Isnt Ramayana itself fiction? A fable to teach people how to live their lives?

Re: Asura - Story from Ravana's side

To claim Ramayana is factual and that the facts are being twisted is beyond ridiculous. Nothing wrong in read other interpretations. Maybe one can grow a bit.

Re: Asura - Story from Ravana's side

Nothing wrong in acknowledging that most of our epics have fair skinned people as heroes and dark skinned as villains. Krishna and Shiva being the exceptions.

This is what happens when one takes ones religion to a ridiculous extreme. Mythology becomes fact. Just as there are good lessons , there is also lot of prejudice in our mythology.

To acknowledge that would be neither "self-loathing" nor "holier than thou"

Re: Asura - Story from Ravana's side

It appears that this book got good reviews in South as compared to North. No doubt, Aishwariya starer "rawan" came from South and didn't do good business in North.

Re: Asura - Story from Ravana’s side

I would love to read this one.

Re: Asura - Story from Ravana’s side

I read Manu Prasad ’ s comments in the link. He captured it beautifully.

Rama was doing his Dharma as a king of Ayodhya. However painful it was for him.

I am not very knowledgeable. But I hear there are different versions of the Ramayana. In one version Rama and Sita live happily ever after. In another there is Agni Parish after which Sita goes to her Mother Earth. In another she lives with Rama for a while. Them is Sent away. Luv and Kush born and raised under Valmiki guidance. Defeat Rama. After which all live together happily.

Beauty is. We accept all versions and are in tune with all versions. That is my interpretation of the epics. Lessons to be learned.

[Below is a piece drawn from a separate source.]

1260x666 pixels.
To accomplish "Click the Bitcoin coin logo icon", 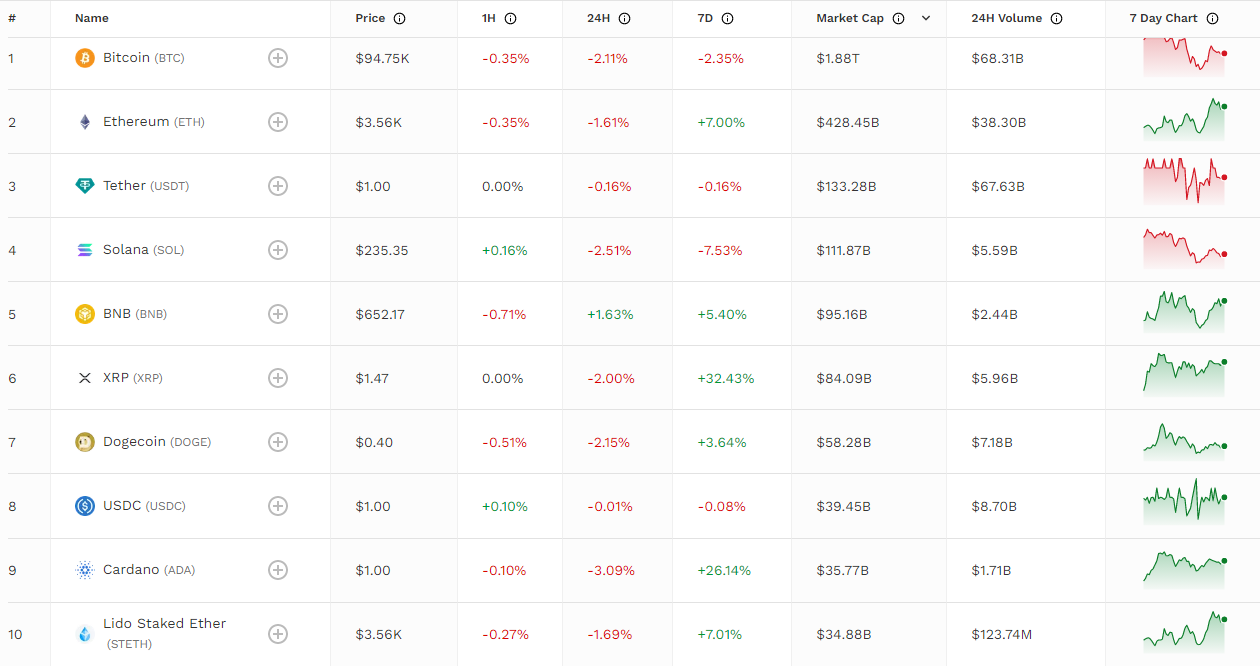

Re: Asura - Story from Ravana's side

Its as much a fiction as other religious texts like Quran/life of Prophet or Bible/life of Christ are. Hard to provide historical proof that any of whats written actually happened the way its described. However, I haven't seen anyone twisting these texts or providing an alternative interpretation. Will be interesting to see how thats received when its done.

Re: Asura - Story from Ravana's side

I had specifically wrapped "fact" in quotes - maybe you didn't get the fine point here despite all your "growth".

Re: Asura - Story from Ravana's side

Why am I not surprised ? Many South Indian brahmins claim direct lineage to Ravana.

Re: Asura - Story from Ravana's side

Maybe like this:

Silliness aside, you will find, as I have, many hindus who will disagree with you. The ones I know don't consider it to be word of god, rather something that is divinely inspired. And the saga itself is a way to inspire people to do good in face of overwhelming odds.

Re: Asura - Story from Ravana's side

I didn't get why you quoted the two posts.

To disagree is people's right. However, I will call it as I see it. Messing around (providing alternative interpretations) of religious texts is a slippery slope.